The music video for Lost Lander’s “Cold Feet” is composed of one night’s worth of television viewing, shot from director Jonnie Ross’s iPhone and then cut up into a pastiche of random scenes, some obscure and some archetypal within the collective consciousness of American popular culture. It’s a concept that works as a powerful critique of compulsive 24-hour media consumption as movie images of car chases and explosions are juxtaposed against news footage of war, disaster, and Anderson Cooper’s affectedly poignant gaze. The song’s lyrics call for a rejection of this culture of obsessive overstimulation as vocalist and songwriter Matt Sheehy sings: “Go sleep awhile / Too much conversation / Too much information / I’ve got to turn it off”. This theme—disconnecting from our media and technology saturated lives to return to a more natural state of being—is a thread that runs throughout Lost Lander’s debut album, DRRT.
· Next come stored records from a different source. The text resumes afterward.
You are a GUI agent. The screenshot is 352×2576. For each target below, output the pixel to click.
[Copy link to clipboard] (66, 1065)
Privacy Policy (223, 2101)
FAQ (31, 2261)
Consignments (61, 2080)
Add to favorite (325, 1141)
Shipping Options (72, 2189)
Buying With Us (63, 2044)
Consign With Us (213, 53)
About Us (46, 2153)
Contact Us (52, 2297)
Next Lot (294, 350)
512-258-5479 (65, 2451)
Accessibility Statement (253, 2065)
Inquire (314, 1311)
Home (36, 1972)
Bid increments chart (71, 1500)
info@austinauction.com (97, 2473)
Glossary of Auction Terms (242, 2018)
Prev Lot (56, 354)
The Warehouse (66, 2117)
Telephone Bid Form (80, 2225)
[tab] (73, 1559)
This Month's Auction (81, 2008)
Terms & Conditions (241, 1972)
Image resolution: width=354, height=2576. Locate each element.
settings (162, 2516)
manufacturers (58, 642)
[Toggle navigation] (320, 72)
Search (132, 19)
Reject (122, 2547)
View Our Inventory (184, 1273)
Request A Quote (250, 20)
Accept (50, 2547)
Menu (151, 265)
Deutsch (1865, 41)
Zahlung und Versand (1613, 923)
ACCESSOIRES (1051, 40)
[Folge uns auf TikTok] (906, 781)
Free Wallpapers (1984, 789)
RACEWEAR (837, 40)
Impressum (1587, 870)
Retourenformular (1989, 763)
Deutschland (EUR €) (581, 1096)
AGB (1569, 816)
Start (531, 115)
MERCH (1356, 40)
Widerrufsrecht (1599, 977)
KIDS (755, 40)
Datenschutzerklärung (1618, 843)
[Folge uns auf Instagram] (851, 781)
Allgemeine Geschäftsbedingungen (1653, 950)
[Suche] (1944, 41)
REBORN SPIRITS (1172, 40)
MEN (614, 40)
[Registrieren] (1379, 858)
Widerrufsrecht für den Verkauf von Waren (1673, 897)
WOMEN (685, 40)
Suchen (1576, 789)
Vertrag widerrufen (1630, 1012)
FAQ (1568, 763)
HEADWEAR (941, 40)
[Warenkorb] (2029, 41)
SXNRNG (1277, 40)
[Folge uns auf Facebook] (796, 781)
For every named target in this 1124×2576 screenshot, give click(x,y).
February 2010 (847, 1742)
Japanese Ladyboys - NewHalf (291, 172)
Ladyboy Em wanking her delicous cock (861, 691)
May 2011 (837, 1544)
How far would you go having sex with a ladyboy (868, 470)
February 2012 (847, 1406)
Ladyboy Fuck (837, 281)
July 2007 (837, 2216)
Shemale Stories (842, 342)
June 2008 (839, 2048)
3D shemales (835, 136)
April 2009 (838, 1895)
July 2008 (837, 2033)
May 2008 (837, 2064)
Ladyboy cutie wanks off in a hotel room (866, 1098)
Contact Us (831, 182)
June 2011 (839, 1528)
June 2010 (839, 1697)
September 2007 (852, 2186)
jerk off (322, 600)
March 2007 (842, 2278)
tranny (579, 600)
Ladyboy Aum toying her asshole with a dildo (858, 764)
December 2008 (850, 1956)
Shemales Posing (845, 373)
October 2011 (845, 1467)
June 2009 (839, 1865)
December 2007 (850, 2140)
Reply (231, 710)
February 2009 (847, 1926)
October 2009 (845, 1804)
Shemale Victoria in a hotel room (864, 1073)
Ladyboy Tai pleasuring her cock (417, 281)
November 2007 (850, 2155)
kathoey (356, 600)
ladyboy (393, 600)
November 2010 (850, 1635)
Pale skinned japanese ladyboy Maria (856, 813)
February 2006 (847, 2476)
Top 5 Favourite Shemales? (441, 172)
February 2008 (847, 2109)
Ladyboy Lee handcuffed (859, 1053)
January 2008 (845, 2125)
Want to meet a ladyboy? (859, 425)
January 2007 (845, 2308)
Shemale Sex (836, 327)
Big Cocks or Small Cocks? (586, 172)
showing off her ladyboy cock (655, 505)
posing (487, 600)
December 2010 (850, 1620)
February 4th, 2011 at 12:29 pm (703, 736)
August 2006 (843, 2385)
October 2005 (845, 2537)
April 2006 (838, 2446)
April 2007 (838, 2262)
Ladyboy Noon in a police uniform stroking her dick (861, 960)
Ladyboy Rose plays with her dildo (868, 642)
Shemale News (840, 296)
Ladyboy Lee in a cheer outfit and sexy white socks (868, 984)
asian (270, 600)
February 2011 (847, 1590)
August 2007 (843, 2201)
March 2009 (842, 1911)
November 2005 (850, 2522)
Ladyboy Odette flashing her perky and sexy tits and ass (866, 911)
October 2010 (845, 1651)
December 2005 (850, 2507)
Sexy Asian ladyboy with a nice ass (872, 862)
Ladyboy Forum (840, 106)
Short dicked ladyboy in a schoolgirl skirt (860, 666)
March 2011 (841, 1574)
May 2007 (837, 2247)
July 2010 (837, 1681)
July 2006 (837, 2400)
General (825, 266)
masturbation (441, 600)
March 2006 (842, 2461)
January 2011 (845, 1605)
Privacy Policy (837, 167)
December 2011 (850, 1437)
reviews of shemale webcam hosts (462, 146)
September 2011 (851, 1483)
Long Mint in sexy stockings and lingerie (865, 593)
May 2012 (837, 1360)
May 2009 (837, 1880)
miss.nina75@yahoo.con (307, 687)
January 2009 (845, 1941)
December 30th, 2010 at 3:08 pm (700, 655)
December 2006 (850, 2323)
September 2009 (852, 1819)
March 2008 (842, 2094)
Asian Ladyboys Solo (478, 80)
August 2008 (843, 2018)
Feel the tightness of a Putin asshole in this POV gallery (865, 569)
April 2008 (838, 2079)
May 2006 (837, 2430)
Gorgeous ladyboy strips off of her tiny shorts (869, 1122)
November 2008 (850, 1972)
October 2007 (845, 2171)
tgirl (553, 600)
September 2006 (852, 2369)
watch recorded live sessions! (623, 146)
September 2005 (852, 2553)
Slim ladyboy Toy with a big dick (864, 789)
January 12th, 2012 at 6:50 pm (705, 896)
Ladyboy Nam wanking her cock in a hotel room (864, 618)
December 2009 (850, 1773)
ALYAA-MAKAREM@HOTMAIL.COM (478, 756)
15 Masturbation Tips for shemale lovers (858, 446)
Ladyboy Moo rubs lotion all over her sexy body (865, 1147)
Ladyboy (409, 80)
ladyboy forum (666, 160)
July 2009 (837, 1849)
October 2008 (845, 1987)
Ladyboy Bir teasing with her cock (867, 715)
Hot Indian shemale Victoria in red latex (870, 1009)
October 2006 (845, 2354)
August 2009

In addition to being the primary songwriter, vocalist, and instrumentalist for Lost Lander, Sheehy also works as a forester in the Pacific Northwest, and the album was recorded in various locales throughout that dramatic and rain-soaked landscape of evergreen rain forests and rocky ocean shores. The result is a sense of closeness and connection with the natural world that permeates these finely crafted indie-pop songs. Sheehy is no musical luddite, however, as his compositions meld organic sounds of guitars, strings, and pianos with the cut-and-paste electronic accents that are characteristic of producer Brent Knopf’s work with his former band Menomena. The result is an album of honest and affecting songs that seamlessly combine elements of folk and pop with an innovative use of loop-based production techniques.
Album highlights include the opening track “Cold Feet”, which captures all of Lost Lander’s strengths through its combination of Sheehy’s melodic sensibility and steady vocal delivery with Knopf’s carefully constructed production aesthetic. Later, on “Dead Moon” Sheehy stretches his voice to a higher range in both tone and volume, lending the track a sense of urgent longing that punctuates the album’s general mood of searching, sadness, and wondering after nature’s redemptive promise. The instrumentation is inspired and gorgeous throughout, as Sheehy and Knopf enlisted a collection of talented musicians from their home town of Portland, Oregon, including Nick Jaina and Akron/Family’s Dana Jenssen and Seth Olinsky, to expand upon the songs’ straightforward pop structures. Nicole Portley’s string arrangement on the acoustic based “Through your Bones” is particularly striking, lending the song a dramatic and stately character that is reminiscent of Will Oldham’s work as Bonnie ‘Prince’ Billy.
As a songwriter, Sheehy is a confident and refreshingly genuine presence. On his own, he could stand among his peers within the realm of heart on your sleeve indie-pop. However, on this album, it is Knopf’s attentive and creative production work that emerges as the most distinctive sonic element. He builds upon the solid foundation of Sheehy’s songwriting, reconfiguring and expanding upon these structures through coalescing layers of electronic and organic sounds. Fans of Knopf’s work with Menomena will surely find much to appreciate here as he turns that band’s unique approach to the writing and recording process outward and finds a worthy muse in Sheehy’s Lost Lander project.